Lots of wanted people out there

From the Daily News:

There are now more than 1 million open bench warrants against loiterers, boozers and other petty scofflaws in New York, court records show. And while it’s unclear how many offenders are deceased or carry multiple offenses, the number of outlaws here nearly matches the population of Dallas.

Many may never get pinched for a forgotten or ignored pink slip. But a legal nightmare looms uncomfortably close for countless others.

There were 299,555 open bench warrants in Manhattan alone and another 245,000 in the Bronx at the beginning of May 2012, the latest available tally shows. Brooklyn and Queens had 237,000 and 218,000 respectively, while a mere 30,500 warrants hover above the heads of petty criminals on Staten Island.

The idea of locking so many people up is preposterous to some.

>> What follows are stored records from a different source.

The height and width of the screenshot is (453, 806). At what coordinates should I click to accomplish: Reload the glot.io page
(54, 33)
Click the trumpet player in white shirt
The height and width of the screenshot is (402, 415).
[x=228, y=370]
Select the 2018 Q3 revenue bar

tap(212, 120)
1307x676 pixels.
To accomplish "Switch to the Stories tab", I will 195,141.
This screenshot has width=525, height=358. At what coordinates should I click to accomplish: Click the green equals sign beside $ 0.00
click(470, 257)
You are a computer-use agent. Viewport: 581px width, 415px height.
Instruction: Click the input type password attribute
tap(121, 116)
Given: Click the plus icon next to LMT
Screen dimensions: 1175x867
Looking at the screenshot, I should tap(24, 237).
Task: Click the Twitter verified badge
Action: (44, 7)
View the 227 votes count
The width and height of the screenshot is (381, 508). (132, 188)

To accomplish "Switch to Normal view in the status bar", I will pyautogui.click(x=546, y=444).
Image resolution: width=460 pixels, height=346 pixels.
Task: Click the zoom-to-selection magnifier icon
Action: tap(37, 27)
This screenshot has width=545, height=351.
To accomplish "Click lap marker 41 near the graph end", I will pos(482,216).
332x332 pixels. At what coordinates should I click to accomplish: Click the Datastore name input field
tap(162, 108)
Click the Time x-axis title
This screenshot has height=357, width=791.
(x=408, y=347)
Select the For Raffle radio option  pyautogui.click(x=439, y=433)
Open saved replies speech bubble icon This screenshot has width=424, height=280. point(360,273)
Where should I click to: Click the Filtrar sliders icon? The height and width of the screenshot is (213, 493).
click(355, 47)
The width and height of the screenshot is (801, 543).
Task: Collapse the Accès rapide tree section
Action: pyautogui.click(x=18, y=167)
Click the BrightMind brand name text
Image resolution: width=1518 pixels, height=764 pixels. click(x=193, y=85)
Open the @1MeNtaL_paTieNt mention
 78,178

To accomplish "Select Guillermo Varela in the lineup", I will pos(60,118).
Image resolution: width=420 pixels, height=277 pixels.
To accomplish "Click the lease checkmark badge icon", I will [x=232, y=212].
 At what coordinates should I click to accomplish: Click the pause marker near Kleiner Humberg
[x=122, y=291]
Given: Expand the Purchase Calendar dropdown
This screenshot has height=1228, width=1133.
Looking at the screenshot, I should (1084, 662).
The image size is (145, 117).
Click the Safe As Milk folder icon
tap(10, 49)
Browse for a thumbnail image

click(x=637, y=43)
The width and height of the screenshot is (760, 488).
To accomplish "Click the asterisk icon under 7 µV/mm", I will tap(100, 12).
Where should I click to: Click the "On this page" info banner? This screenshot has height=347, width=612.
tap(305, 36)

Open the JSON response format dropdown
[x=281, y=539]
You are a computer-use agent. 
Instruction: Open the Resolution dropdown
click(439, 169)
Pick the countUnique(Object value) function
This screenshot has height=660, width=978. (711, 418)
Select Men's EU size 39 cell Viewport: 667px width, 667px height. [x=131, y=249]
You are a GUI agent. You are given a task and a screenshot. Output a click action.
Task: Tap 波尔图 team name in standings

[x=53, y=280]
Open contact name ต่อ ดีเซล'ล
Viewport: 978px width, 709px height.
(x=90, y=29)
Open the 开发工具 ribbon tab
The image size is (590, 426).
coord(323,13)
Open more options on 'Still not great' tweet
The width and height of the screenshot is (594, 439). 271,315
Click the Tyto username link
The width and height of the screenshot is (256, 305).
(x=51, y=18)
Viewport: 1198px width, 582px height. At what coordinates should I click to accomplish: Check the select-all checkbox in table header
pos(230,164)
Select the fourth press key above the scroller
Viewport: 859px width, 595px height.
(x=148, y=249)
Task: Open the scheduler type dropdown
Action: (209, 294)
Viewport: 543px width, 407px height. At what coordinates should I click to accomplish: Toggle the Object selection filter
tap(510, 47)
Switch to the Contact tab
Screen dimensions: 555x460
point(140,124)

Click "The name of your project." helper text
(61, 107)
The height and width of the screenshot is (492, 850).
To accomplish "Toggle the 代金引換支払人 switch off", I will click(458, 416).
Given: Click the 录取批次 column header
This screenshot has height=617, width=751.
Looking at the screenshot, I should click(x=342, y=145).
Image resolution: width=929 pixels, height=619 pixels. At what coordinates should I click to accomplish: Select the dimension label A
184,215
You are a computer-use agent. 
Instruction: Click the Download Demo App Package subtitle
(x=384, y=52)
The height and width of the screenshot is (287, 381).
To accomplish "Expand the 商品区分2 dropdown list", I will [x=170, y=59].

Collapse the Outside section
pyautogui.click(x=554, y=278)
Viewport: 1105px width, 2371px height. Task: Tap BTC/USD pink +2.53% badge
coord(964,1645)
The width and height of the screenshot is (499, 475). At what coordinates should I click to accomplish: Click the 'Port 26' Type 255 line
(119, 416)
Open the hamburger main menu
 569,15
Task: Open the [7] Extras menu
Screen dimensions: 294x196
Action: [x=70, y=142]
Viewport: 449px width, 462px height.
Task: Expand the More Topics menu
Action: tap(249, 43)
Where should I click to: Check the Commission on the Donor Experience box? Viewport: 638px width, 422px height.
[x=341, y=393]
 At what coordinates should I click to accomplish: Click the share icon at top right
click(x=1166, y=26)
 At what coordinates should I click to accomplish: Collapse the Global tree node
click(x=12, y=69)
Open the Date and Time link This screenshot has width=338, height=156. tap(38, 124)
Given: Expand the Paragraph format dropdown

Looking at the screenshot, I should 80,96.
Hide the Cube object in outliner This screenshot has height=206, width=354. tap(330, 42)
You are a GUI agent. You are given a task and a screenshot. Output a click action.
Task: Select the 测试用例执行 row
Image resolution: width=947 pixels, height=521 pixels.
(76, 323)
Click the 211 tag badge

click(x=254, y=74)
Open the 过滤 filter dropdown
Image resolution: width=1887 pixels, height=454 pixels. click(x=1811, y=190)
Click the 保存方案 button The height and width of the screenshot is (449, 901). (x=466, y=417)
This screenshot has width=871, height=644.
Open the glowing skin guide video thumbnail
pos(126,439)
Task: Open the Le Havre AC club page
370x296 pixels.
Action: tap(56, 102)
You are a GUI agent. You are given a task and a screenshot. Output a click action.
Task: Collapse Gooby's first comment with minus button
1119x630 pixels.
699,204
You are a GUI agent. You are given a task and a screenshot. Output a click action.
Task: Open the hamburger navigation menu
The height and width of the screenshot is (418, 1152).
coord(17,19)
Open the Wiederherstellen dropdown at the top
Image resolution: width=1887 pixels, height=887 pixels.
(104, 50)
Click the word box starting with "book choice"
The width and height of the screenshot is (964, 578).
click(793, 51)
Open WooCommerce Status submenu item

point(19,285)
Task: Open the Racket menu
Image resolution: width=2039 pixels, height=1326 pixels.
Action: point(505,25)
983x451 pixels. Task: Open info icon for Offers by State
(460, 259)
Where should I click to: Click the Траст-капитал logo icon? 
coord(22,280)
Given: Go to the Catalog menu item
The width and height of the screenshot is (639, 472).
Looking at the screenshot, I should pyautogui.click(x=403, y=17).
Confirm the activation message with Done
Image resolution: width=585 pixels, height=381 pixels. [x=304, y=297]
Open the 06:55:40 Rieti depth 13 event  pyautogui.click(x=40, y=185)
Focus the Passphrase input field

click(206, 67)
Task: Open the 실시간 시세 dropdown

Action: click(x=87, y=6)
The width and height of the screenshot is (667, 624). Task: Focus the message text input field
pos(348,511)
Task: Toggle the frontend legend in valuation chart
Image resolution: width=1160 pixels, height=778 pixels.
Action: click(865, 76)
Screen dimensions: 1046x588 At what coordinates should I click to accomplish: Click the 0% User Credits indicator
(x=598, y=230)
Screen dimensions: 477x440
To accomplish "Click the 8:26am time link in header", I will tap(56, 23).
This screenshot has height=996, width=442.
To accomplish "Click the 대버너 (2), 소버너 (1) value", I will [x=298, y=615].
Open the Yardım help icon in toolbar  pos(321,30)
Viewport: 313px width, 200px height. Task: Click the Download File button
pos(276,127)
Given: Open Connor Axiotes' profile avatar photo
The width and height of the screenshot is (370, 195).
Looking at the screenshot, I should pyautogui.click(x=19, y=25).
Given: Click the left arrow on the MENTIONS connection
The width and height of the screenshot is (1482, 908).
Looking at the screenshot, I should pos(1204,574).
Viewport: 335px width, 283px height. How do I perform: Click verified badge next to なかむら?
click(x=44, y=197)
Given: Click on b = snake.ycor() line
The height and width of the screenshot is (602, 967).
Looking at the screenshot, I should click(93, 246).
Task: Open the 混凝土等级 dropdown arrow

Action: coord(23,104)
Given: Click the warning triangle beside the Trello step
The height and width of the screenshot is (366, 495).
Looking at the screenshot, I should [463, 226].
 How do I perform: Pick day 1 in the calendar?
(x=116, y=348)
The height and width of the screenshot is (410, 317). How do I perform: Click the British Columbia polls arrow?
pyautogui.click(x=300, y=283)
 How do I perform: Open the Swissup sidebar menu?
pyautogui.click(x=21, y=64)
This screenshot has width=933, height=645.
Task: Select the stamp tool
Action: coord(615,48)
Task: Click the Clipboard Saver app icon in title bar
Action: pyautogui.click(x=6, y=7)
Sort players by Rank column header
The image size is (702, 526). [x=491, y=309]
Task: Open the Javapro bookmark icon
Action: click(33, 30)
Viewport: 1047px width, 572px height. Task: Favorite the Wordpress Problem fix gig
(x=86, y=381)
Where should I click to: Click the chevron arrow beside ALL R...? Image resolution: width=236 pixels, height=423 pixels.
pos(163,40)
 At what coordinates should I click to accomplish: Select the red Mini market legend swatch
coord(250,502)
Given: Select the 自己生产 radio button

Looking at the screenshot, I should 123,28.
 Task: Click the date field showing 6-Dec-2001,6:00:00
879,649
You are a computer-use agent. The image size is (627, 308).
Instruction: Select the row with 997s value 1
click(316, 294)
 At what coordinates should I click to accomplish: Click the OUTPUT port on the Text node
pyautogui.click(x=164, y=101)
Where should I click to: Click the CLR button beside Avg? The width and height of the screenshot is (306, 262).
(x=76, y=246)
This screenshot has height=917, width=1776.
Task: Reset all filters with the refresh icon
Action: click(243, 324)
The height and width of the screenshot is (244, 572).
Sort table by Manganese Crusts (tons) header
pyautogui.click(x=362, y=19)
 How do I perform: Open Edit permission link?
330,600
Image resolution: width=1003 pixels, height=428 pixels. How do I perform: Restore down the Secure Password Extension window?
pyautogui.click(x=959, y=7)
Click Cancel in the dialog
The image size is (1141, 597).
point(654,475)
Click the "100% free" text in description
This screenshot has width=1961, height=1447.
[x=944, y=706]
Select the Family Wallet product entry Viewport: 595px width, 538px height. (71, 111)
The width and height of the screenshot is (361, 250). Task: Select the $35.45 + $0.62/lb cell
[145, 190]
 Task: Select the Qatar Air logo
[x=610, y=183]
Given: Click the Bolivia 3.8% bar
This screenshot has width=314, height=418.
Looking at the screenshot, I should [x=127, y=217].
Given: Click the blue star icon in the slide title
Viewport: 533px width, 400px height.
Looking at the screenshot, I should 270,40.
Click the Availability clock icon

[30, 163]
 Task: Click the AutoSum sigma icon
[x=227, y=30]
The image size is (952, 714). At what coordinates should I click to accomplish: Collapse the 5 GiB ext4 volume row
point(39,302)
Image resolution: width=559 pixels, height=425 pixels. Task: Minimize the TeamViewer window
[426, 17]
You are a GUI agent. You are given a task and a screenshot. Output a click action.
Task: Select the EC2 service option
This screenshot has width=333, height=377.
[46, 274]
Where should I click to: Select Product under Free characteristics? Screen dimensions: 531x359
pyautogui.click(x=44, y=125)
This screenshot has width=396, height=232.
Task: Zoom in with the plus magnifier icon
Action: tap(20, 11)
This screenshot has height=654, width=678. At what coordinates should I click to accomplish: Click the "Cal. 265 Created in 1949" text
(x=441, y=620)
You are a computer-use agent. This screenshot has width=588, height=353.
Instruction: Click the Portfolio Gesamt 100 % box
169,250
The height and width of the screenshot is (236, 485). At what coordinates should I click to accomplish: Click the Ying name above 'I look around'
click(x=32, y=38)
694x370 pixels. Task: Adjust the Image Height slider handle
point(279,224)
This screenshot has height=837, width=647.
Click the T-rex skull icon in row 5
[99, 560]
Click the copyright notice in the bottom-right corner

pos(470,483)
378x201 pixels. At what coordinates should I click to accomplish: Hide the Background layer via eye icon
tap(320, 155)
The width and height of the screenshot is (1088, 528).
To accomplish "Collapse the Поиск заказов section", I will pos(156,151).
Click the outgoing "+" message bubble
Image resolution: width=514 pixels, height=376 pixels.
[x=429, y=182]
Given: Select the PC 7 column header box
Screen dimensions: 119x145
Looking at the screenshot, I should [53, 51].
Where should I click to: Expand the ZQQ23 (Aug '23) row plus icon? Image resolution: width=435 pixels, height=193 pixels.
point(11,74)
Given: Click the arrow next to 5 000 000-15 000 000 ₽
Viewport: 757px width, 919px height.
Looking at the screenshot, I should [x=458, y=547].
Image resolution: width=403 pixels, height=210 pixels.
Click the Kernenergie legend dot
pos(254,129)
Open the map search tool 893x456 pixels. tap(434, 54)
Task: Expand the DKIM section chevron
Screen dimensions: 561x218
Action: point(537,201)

“All of this is a tremendous amount of city resources being spent chasing people for conduct that a reasonable person would hardly view as criminal,” said Stephen Banks, the chief attorney for the Legal Aid Society. “It would make more sense to review the outstanding warrants and clear them - particularly when the underlying alleged conduct is hardly a threat to public safety.”

The NYPD disagrees.

“The Warrant Division pursues individuals wanted for crimes and will arrest a person wanted on a bench warrant during the course of an investigation,” a department spokeswoman said.

“Clearly, we see the police department doing what they’re supposed to be doing,” said Bookstaver. “They’re following up on warrants and having people get their day in court. It’s a civics lesson. A good civics lesson.”


Jon Torodash said...

I'm all for reasonable fines (e.g. the ridiculous $115 ticket for parking in a No Standing Zone), and the penalties for these minor misdemeanors surely needs reform.

But people, you've got to answer to your citations and tickets. It's excessive, you got caught but not the other person, I know. Life is unfair like that sometimes. Be an adult, put aside your anger and pride to deal with it, consider it nasty a lesson learned, and help others avoid making the same mistake. If you want, fight it if you have some time and energy, or if it's really serious, then get a lawyer.

Anonymous said...

You don't pay your tickets, you risk arrest when the police pull you over for a routine traffic stop and they find out that your license has been suspended.

You end up in central booking and 24 hours in the slammer.

Anonymous said...

America has become a police state. The municipalities have spent all of your tax money and now they want your soul. The police are the standing army our nations founders warned us about!

Anonymous said...

Going after warrants for violations and infractions is a waste of time and money. There are plenty of misdemeanor & felony warrants to be cleared. Then again we're down 5000 cops.Personally i'd like to see more Highway patrol,oo many unsafe drivers out there.

Anonymous said...

I suspect that those who do not pay their fines or appear in court are more likely to commit future crimes than those who do.
While this should be considered lower on the police's list of priorities, it is still important. Without enforcement, we'd have chaos. If you know that you won't get in trouble for not paying fines or showing up on a bench warrant, there is no reason for you not to continue to break the law.